- Problem details
Everything in the listing below needs to be retyped exactly.

- Provided material
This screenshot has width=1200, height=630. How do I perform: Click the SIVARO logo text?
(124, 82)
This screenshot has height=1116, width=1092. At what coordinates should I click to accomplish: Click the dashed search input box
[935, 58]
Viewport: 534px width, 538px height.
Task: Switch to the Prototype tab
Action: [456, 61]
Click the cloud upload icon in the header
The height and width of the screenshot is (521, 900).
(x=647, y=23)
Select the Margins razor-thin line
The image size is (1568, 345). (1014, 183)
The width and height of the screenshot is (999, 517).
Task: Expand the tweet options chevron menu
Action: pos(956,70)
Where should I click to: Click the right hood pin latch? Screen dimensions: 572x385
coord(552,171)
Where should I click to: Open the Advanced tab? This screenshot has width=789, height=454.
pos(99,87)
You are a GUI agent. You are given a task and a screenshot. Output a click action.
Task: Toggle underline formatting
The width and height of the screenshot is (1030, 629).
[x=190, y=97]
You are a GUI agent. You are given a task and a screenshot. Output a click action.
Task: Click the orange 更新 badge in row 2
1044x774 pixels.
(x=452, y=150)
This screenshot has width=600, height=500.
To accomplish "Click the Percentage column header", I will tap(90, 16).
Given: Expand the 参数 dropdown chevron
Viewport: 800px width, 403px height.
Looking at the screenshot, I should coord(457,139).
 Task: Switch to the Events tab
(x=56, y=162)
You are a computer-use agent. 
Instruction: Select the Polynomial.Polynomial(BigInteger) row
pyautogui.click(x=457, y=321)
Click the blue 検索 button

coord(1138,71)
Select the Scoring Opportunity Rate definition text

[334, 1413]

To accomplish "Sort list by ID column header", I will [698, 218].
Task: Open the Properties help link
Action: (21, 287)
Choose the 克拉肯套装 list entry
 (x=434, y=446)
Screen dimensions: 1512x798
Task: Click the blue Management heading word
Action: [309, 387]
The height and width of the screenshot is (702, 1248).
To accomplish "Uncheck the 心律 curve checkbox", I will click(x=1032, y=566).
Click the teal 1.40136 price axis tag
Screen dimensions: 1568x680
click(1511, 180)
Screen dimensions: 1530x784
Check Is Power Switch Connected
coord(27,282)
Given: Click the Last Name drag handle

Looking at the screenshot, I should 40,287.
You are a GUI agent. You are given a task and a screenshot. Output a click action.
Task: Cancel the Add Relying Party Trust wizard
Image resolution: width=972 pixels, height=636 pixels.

- Final answer
This screenshot has width=1200, height=630. How do I perform: Click the SIVARO logo text?
(124, 82)
This screenshot has height=1116, width=1092. At what coordinates should I click to accomplish: Click the dashed search input box
[935, 58]
Viewport: 534px width, 538px height.
Task: Switch to the Prototype tab
Action: [456, 61]
Click the cloud upload icon in the header
The height and width of the screenshot is (521, 900).
(x=647, y=23)
Select the Margins razor-thin line
The image size is (1568, 345). (1014, 183)
The width and height of the screenshot is (999, 517).
Task: Expand the tweet options chevron menu
Action: pos(956,70)
Where should I click to: Click the right hood pin latch? Screen dimensions: 572x385
coord(552,171)
Where should I click to: Open the Advanced tab? This screenshot has width=789, height=454.
pos(99,87)
You are a GUI agent. You are given a task and a screenshot. Output a click action.
Task: Toggle underline formatting
The width and height of the screenshot is (1030, 629).
[x=190, y=97]
You are a GUI agent. You are given a task and a screenshot. Output a click action.
Task: Click the orange 更新 badge in row 2
1044x774 pixels.
(x=452, y=150)
This screenshot has width=600, height=500.
To accomplish "Click the Percentage column header", I will tap(90, 16).
Given: Expand the 参数 dropdown chevron
Viewport: 800px width, 403px height.
Looking at the screenshot, I should coord(457,139).
 Task: Switch to the Events tab
(x=56, y=162)
You are a computer-use agent. 
Instruction: Select the Polynomial.Polynomial(BigInteger) row
pyautogui.click(x=457, y=321)
Click the blue 検索 button

coord(1138,71)
Select the Scoring Opportunity Rate definition text

[334, 1413]

To accomplish "Sort list by ID column header", I will [698, 218].
Task: Open the Properties help link
Action: (21, 287)
Choose the 克拉肯套装 list entry
 (x=434, y=446)
Screen dimensions: 1512x798
Task: Click the blue Management heading word
Action: [309, 387]
The height and width of the screenshot is (702, 1248).
To accomplish "Uncheck the 心律 curve checkbox", I will click(x=1032, y=566).
Click the teal 1.40136 price axis tag
Screen dimensions: 1568x680
click(1511, 180)
Screen dimensions: 1530x784
Check Is Power Switch Connected
coord(27,282)
Given: Click the Last Name drag handle

Looking at the screenshot, I should 40,287.
You are a GUI agent. You are given a task and a screenshot. Output a click action.
Task: Cancel the Add Relying Party Trust wizard
Image resolution: width=972 pixels, height=636 pixels.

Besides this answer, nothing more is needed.